Segment Open

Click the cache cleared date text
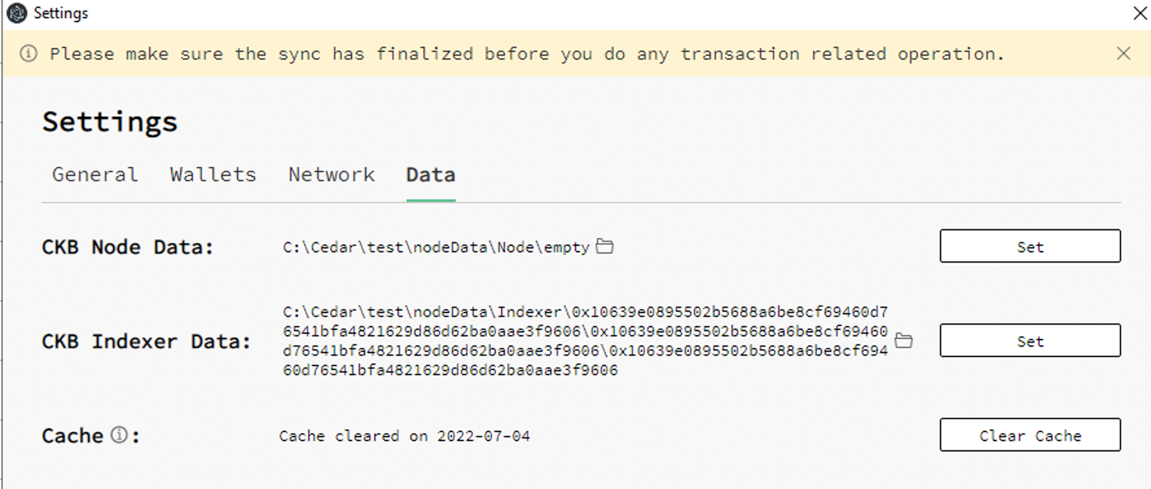point(404,435)
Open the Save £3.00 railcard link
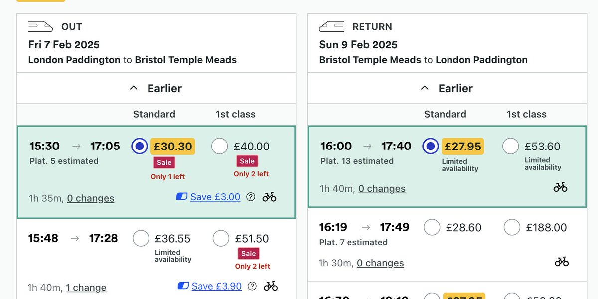This screenshot has height=299, width=598. [215, 197]
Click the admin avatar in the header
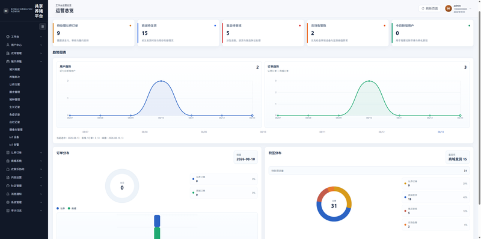481x239 pixels. [448, 8]
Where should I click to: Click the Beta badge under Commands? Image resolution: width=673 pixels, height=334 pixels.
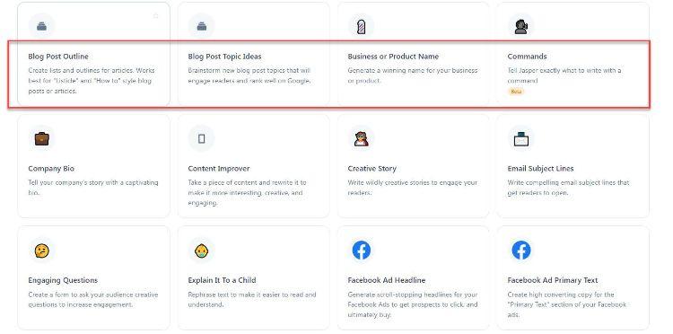516,92
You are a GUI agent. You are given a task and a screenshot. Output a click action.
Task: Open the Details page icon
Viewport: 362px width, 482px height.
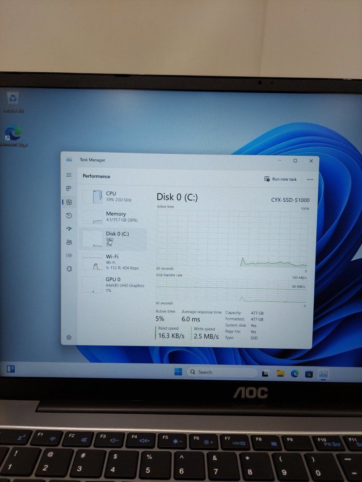69,256
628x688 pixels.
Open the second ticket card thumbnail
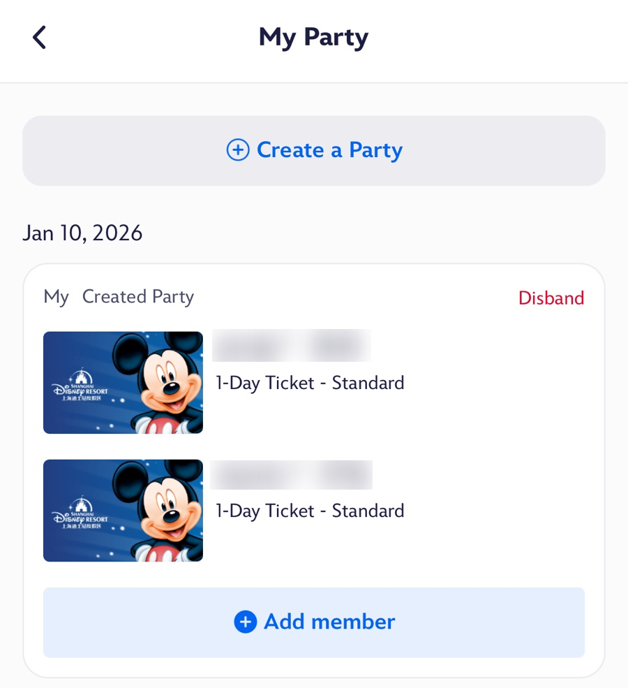coord(123,511)
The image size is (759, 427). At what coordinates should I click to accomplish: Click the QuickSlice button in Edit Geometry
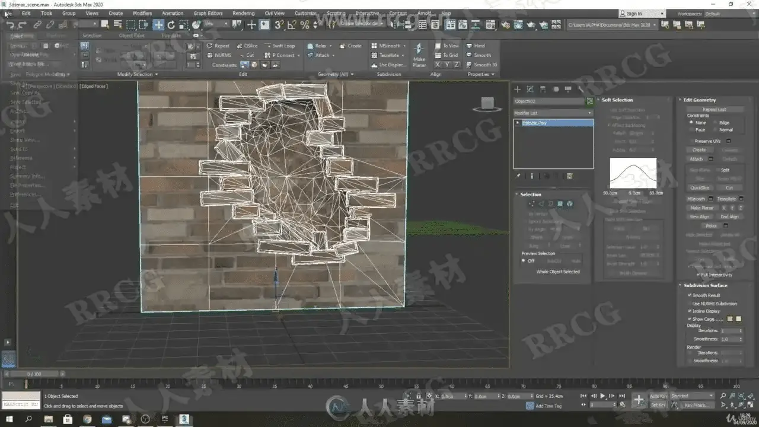[700, 188]
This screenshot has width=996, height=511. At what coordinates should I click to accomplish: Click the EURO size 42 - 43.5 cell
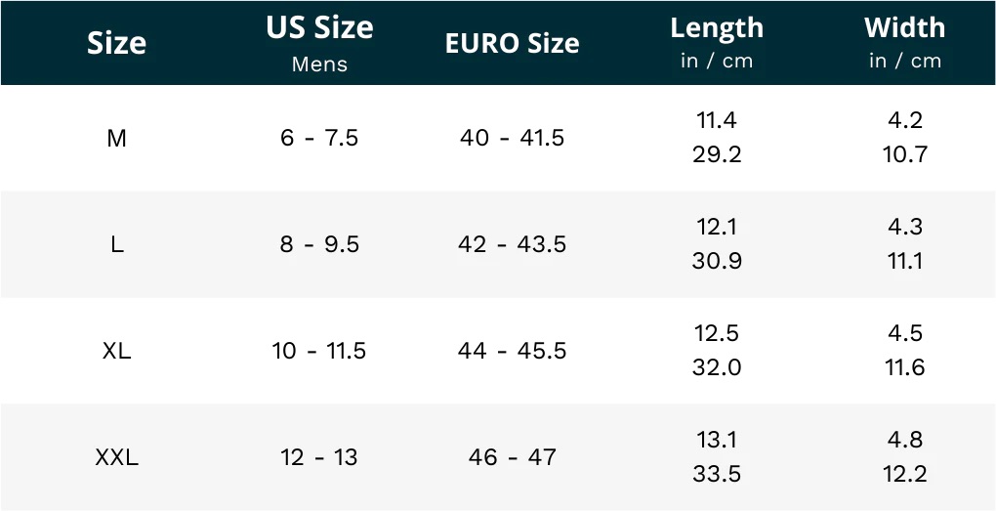point(512,244)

Segment Closed

Task goal
Repeat the listing above exactly, with no pictures.

Answer for the task
Click the cache cleared date text
point(404,435)
Open the Save £3.00 railcard link
This screenshot has height=299, width=598. [215, 197]
Click the admin avatar in the header
481x239 pixels. [448, 8]
Where should I click to: Click the Beta badge under Commands? Image resolution: width=673 pixels, height=334 pixels.
516,92
You are a GUI agent. You are given a task and a screenshot. Output a click action.
Task: Open the Details page icon
Viewport: 362px width, 482px height.
69,256
628x688 pixels.
Open the second ticket card thumbnail
coord(123,511)
The image size is (759, 427). At what coordinates should I click to accomplish: Click the QuickSlice button in Edit Geometry
[700, 188]
This screenshot has width=996, height=511. At what coordinates should I click to accomplish: Click the EURO size 42 - 43.5 cell
point(512,244)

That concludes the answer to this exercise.